*Text for analysis*:
+ + +

Gold is what you get when things don't go your way

Nate Crosby |

“Experience is what you get when you didn’t get what you wanted.”

            -Howard Marks

I love this quote. When I read it, I immediately texted it to my father-in-law with no explanation. He is one of the few people in my life that I can talk to about investing all day long and he doesn’t get bored or look for a more interesting task (like scraping paint) to escape the conversation. 

If you hire a pro to do a job for you, what you are essentially paying for is avoidance of major mistakes. Any expert in their field got there by climbing a mountain of mistakes. They take each mistake made, learn from it, and use it as a step to take them to the next level of expertise. Every Monday we have a company meeting with all employees, and in a recent meeting I made a suggestion regarding our marketing and Carly Snyder spoke up an gave me a few reasons why my idea was not well thought out. That’s why she runs CAG Marketing; she has seen that mistake made before and she’s on our team, so we don’t make it.

We study the great individuals in our chosen fields because hopefully that can fast-track our expertise. Although there are great benefits from attending the school of hard knocks, studying great mentors can allow us to learn from their mistakes without having to experience them ourselves.

Warren Buffett’s mentor was a gentleman by the name of Ben Graham, who history credits as the founder of value investing. Value investing is a strategy that calls for an investor to buy a company for less than its intrinsic value. To Ben Graham, it didn’t matter what product the company produced, sold or serviced, what mattered is its stock price relative to its intrinsic value. Although Warren considered Ben Graham an invaluable mentor, he saw flaws in Graham’s process. Since Graham only cared that a company’s stock price was below its intrinsic value, and not how or where it derived its income, Graham ended up owning a portion of stocks that never grew or continued to lose value until they were obsolete. This factor reduced the overall return for Graham.

Warren, like Graham, wanted to buy stocks of companies for a great value, but Warren realized two factors that he believed would improve investment return.

  • He didn’t need to buy stocks of companies that were trading below their intrinsic value. He only needed to pay a fair value. As long as he was willing to hold the stock for many years, the odds were in his favor that he would eventually make money.  As we have discussed in numerous newsletters and individual meetings, our superpower is our willingness to be patient. Warren is the king of patience, and he has the fortune to prove it.

+ + +

*Dataset excerpts*:
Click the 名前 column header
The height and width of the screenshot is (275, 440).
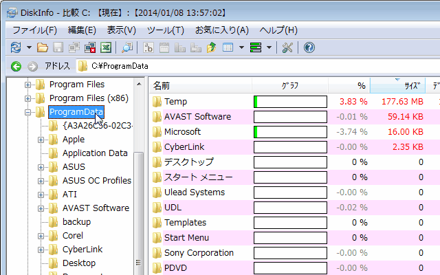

+ + +

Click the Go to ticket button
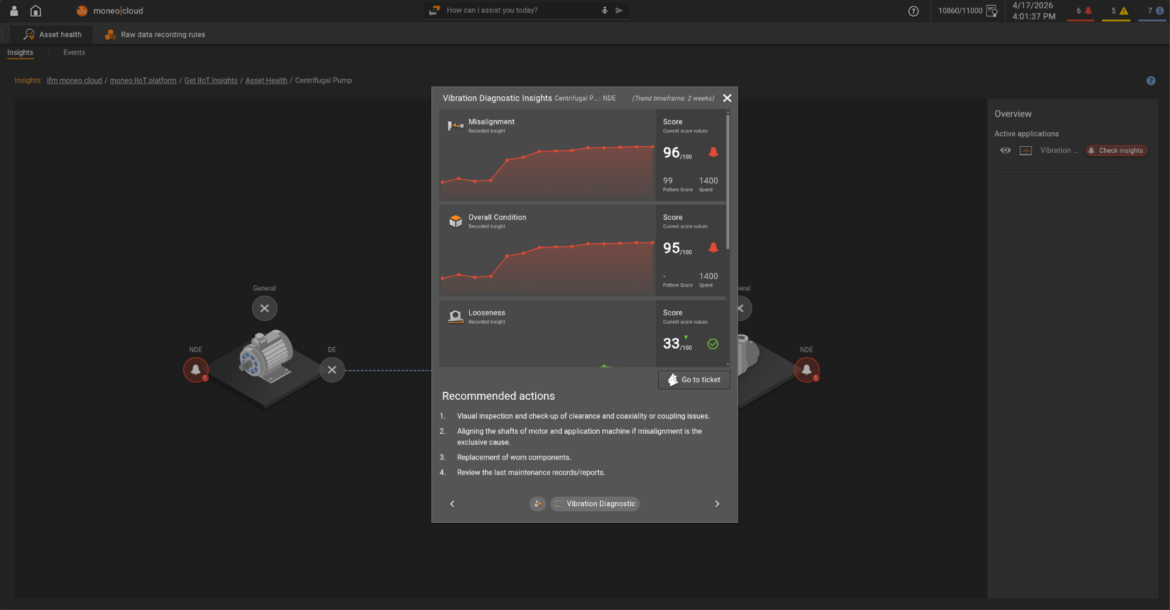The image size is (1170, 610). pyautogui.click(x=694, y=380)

+ + +

*What you are asked to do*: Rewrite the stretch of the investing article from "If you hire" through "don’t make it.", replacing "company meeting" with "staff meeting".

*Response below*:
If you hire a pro to do a job for you, what you are essentially paying for is avoidance of major mistakes. Any expert in their field got there by climbing a mountain of mistakes. They take each mistake made, learn from it, and use it as a step to take them to the next level of expertise. Every Monday we have a staff meeting with all employees, and in a recent meeting I made a suggestion regarding our marketing and Carly Snyder spoke up an gave me a few reasons why my idea was not well thought out. That’s why she runs CAG Marketing; she has seen that mistake made before and she’s on our team, so we don’t make it.